The dish on Long Island's restaurant and food scene.
Barely a week old and Heirloom Tavern is already cooking. The spinoff of the Brass Rail (chef-owner Kent Monkan’s Locust Valley gastropub) was full on Friday night, with folks waiting at the bar by the time we left around 9 p.m.
The dining room is cozy and convivial. (Throw in a ceramic-tile floor and you’ve also got loud.) And the kitchen is doing a fine job. We started off with two excellent soups: chicken-noodle was a stunner, with tender shreds of chicken breast and freshly poached carrots and green beans. The noodles were M.I.A. but no one missed them. A duo of black-and white-bean purees looked iffy (less yin-yang; more kitchen accident) but tasted heavenly, with a hint of truffle oil in the white part. A salad of arugula with Manchego and serrano ham was also tasty, though I wish the ham and cheese had been better integrated with the greens.
I don’t know why my friend ordered a cheese steak since it’s been my experience that the best cheese steak in the world is no more than mediocre. (Sorry, Philly. You’ll have to make do with being the cradle of our democracy and the setting for thirtysomething.) So, I mean no disrespect to Heirloom Tavern when I report that the cheese steak was mediocre. My Berkshire pork chop was juicy, if not terribly flavorful; its accompanying mushroom risotto was good; the haricot verts undercooked.

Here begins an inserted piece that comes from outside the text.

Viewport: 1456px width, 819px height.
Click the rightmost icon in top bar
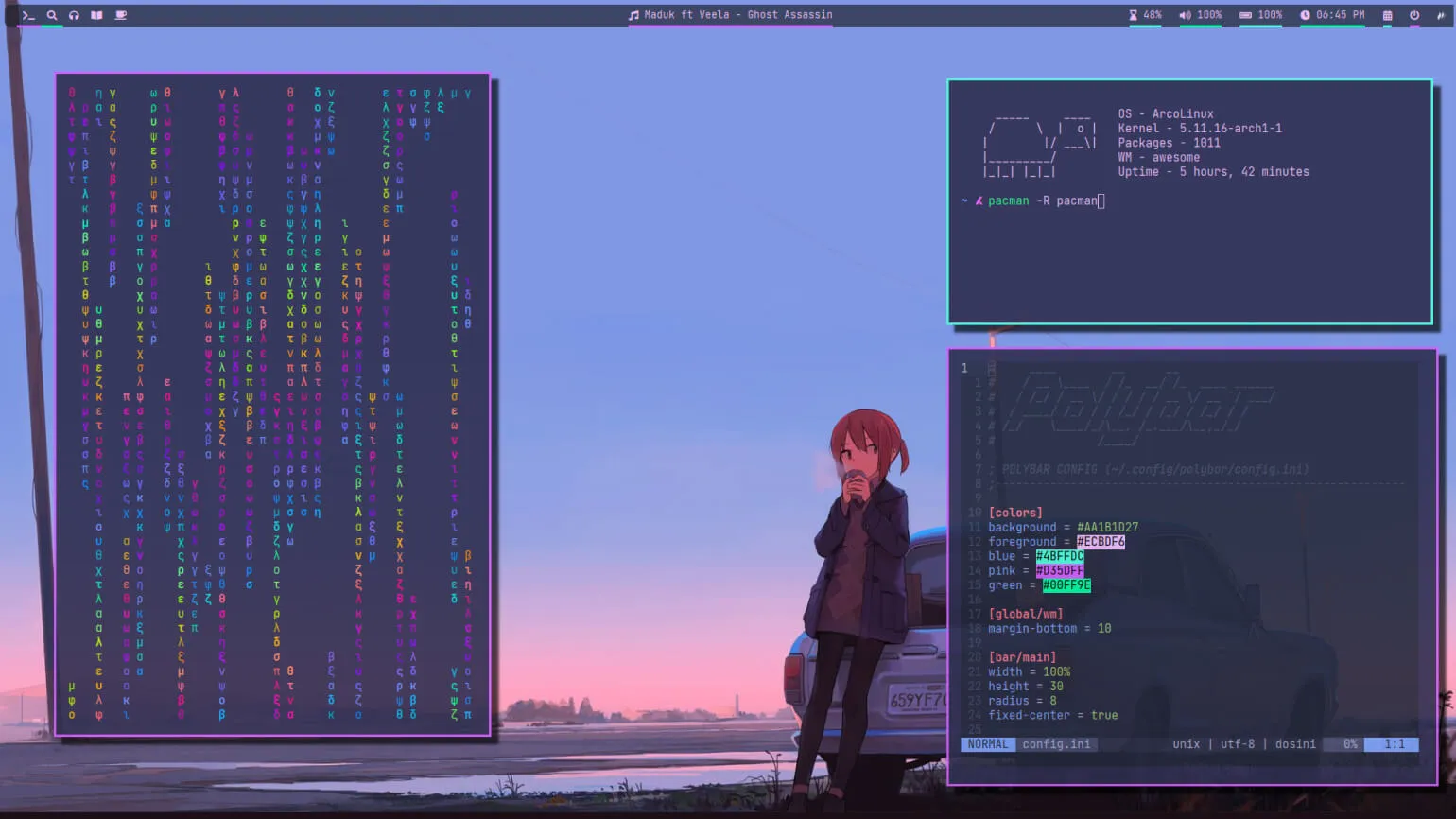(1442, 15)
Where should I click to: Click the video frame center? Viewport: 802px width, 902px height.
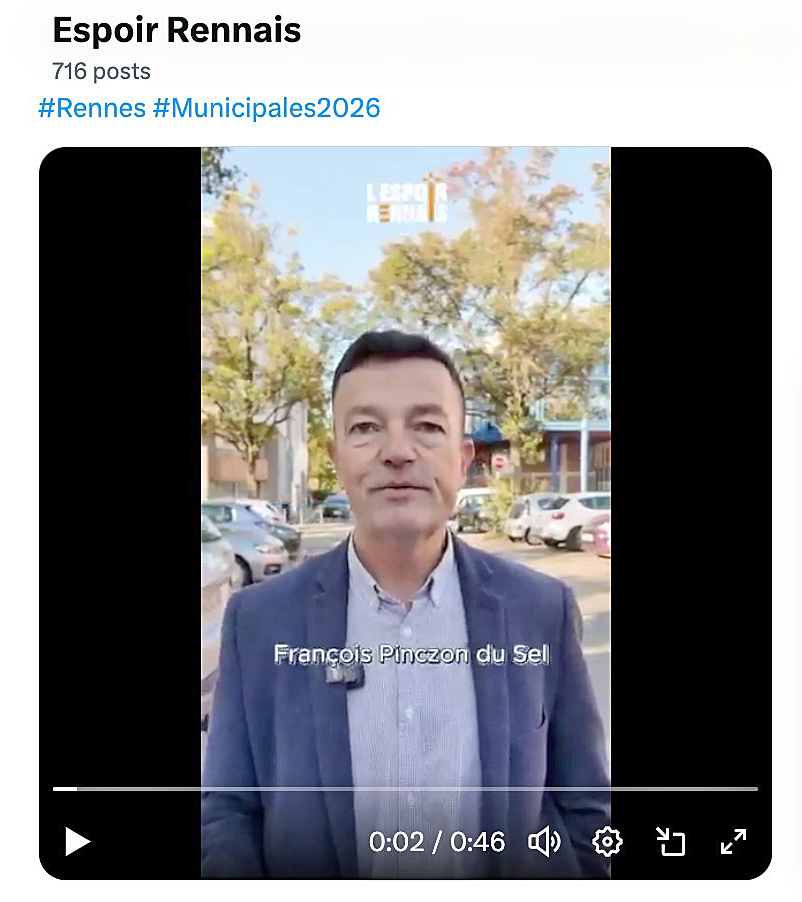[406, 513]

The din of dinner raised its ugly head when it came time for dessert. I ordered the intriguing-sounding bacon bread pudding. The waiter evidently heard “banana nut bread,” a sad turn of events since I only like bananas on their own or in a bowl of Rice Krispies. My friend (the cheese steak) ordered the Nutella-stuffed doughnuts, which were OK but I’ve officially had it with Nutella. Chefs: it’s a processed spread that comes in a jar. You want to impress me? Make a ganache.
Heirloom Tavern is at 32 Railroad Ave., Glen Head, 516-686-6633.